Step 1: Preheat oven to 350°F (175°C). Grease a 9x5-inch loaf pan or line with parchment paper.
    Step 2: In a mixing bowl, whisk together flour, baking soda, baking powder, salt, pumpkin pie spice, and cinnamon.
      Step 3: In another bowl, combine pumpkin puree, eggs, maple syrup, oil, applesauce, and vanilla extract. Mix until smooth.
        Step 4: Slowly add the wet mixture into the dry ingredients, stirring gently until just combined. Do not overmix.
          Step 5: If using, fold in nuts or chocolate chips.
            Step 6: Pour the batter into the prepared loaf pan and smooth the top. Sprinkle pumpkin seeds on top if desired.
              Step 7: Bake for 45–55 minutes, or until a toothpick inserted into the center comes out clean.
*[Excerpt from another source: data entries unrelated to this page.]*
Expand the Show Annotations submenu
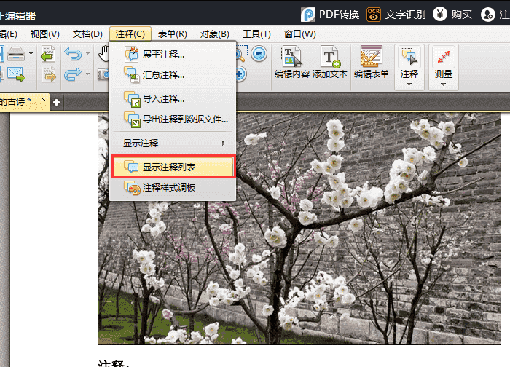Image resolution: width=510 pixels, height=367 pixels. 173,143
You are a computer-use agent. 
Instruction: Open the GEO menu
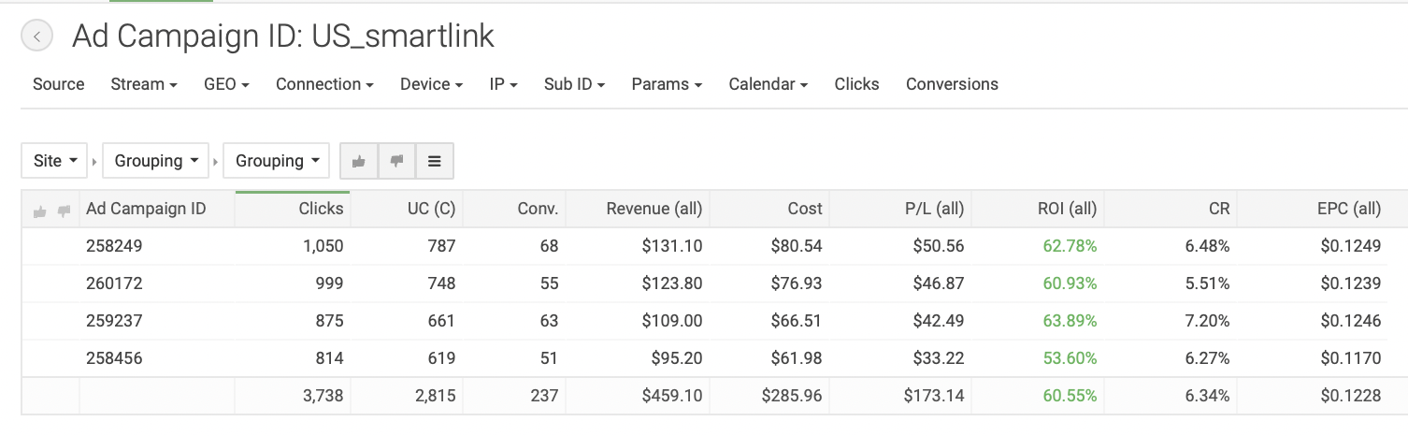(x=226, y=84)

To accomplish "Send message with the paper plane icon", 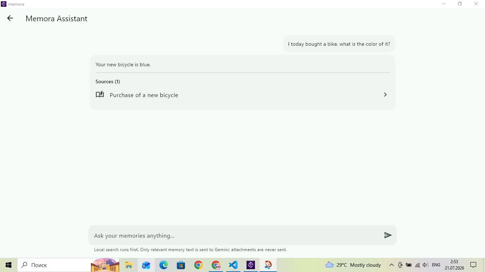I will pyautogui.click(x=388, y=235).
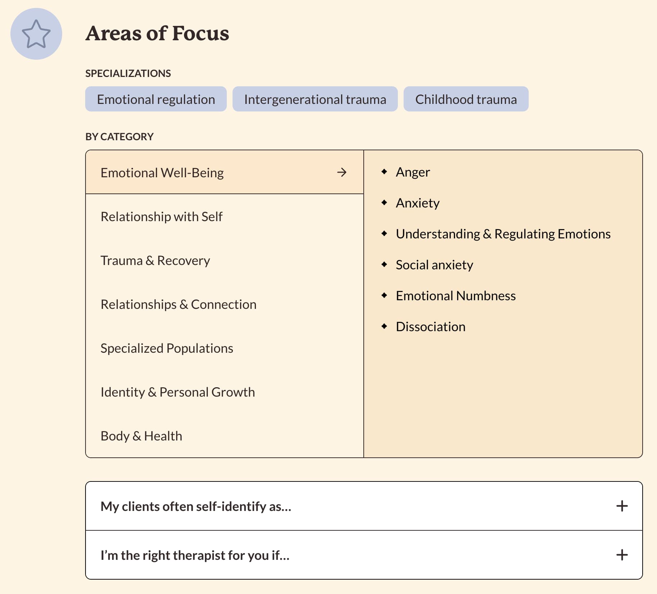Show Relationships & Connection topics
The height and width of the screenshot is (594, 657).
coord(225,304)
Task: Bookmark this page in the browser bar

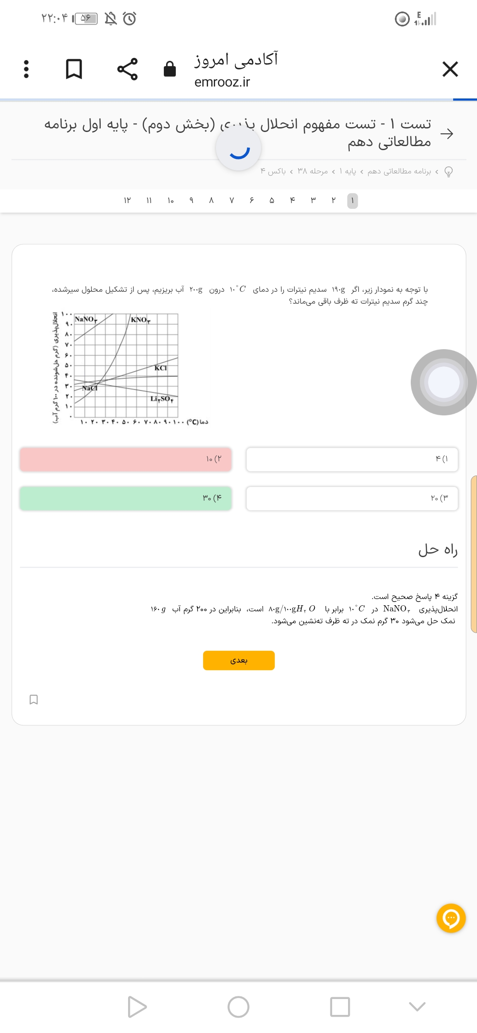Action: click(x=74, y=69)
                Step 8: Allow to cool in the pan for 10 minutes before transferring to a wire rack to cool completely.
                  Step 9: Slice and serve warm or at room temperature.

                    Notes

                    🧊 Storage & Reheating
                    Room temperature: Store in an airtight container for up to 3 days.
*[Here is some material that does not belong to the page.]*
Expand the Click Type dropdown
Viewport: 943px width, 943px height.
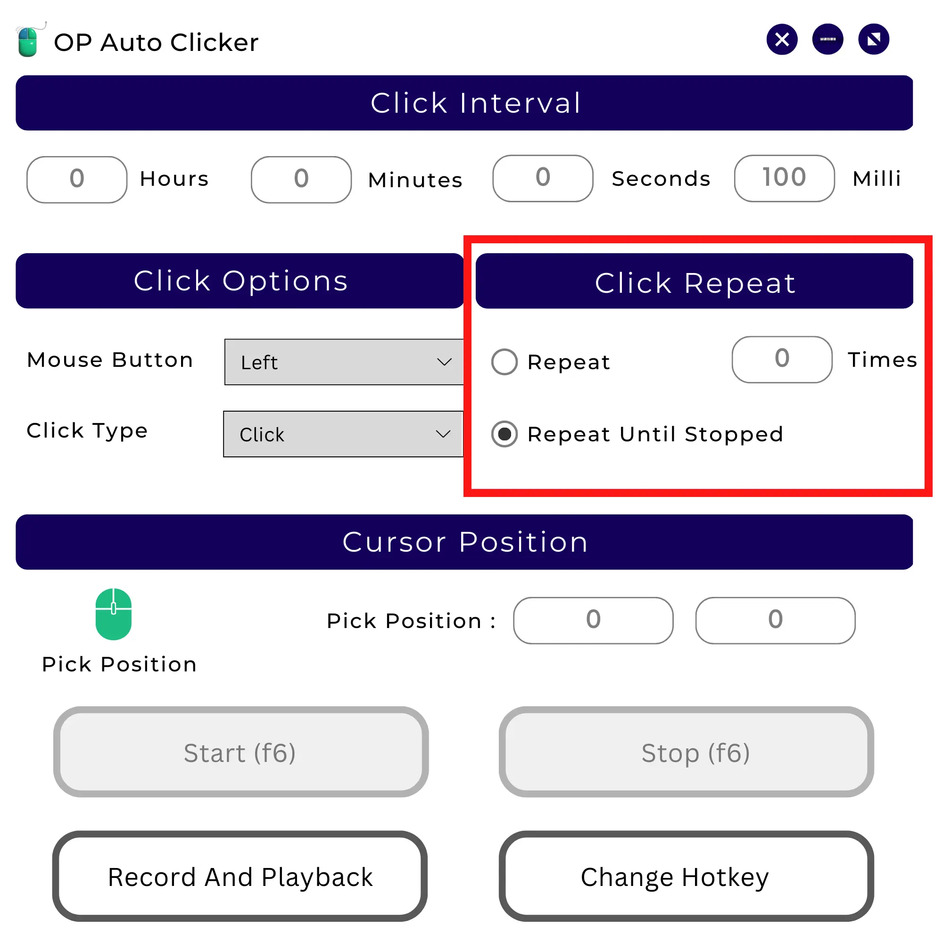pyautogui.click(x=343, y=434)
                    Refrigerator: Store up to 1 week for longer freshness.
                    Freezer: Freeze sliced pumpkin bread for up to 2 months. Thaw overnight in the fridge or microwave for 20 seconds.
                    Reheating: Warm slices in the toaster oven for a cozy, just-baked taste.
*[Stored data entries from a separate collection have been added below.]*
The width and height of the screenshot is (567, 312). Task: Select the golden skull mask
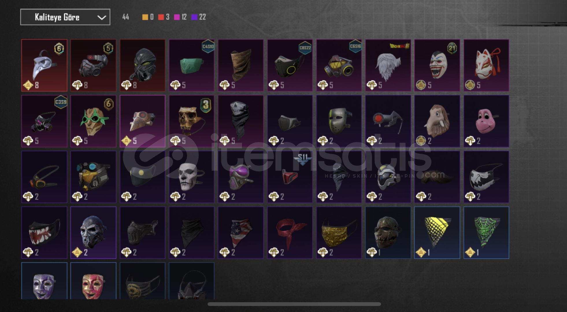tap(192, 121)
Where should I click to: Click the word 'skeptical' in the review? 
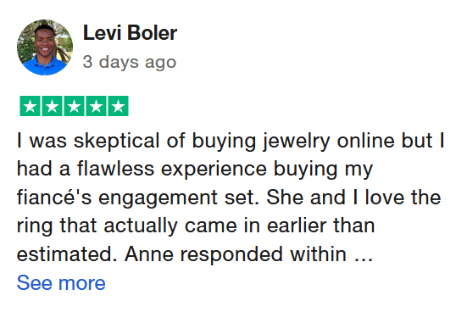click(x=117, y=141)
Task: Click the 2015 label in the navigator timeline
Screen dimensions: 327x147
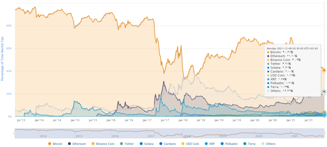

                    🥄 Variations
                    Gluten-free: Use a 1:1 gluten-free baking flour blend.
                    Vegan: Replace eggs with 2 flax eggs (2 tbsp flaxseed meal + 6 tbsp water).
                    Extra protein: Add a scoop of vanilla protein powder and reduce flour slightly.
                    Banana pumpkin bread: Swap half the pumpkin puree with mashed banana.
                    Mini loaves or muffins: Bake in a muffin tin (20–22 minutes) or mini loaf pans (25–30 minutes).
                    ❓ 10 FAQs
                    Can I use canned pumpkin puree?
                    – Yes, canned pumpkin puree works perfectly.
                    What’s the difference between puree and pumpkin pie filling?
                    – Pie filling has added sugar and spices; puree is plain pumpkin.
                    Can I reduce the sweetener?
                    – Yes, use ⅓ cup maple syrup for a less sweet bread.
                    Can I make this oil-free?
                    – Replace oil with more applesauce, but bread will be less moist.
                    How do I know when it’s done?
                    – A toothpick should come out clean or with a few crumbs, not wet batter.
                    Can I use almond flour?
                    – Not as a direct swap. Use a tested almond flour pumpkin bread recipe instead.
                    Is this bread freezer-friendly?
                    – Yes! Slice before freezing for easy grab-and-go portions.
                    What’s the best topping for pumpkin bread?
                    – Cream cheese spread, nut butter, or a drizzle of honey.
                    Can I add chocolate chips?
                    – Absolutely, ½ cup makes it extra indulgent.
                    How can I make it fluffier?
                    – Don’t overmix the batter and make sure your baking soda/powder are fresh.
                    🏁 Conclusion
                    This Healthy Pumpkin Bread is moist, perfectly spiced, and made with wholesome ingredients that make it a guilt-free seasonal treat. It’s proof that healthy doesn’t have to mean boring — every slice is full of flavor and cozy fall vibes. Enjoy it warm for breakfast, pack it in lunchboxes, or serve it at gatherings for a delicious, lighter twist on classic pumpkin bread.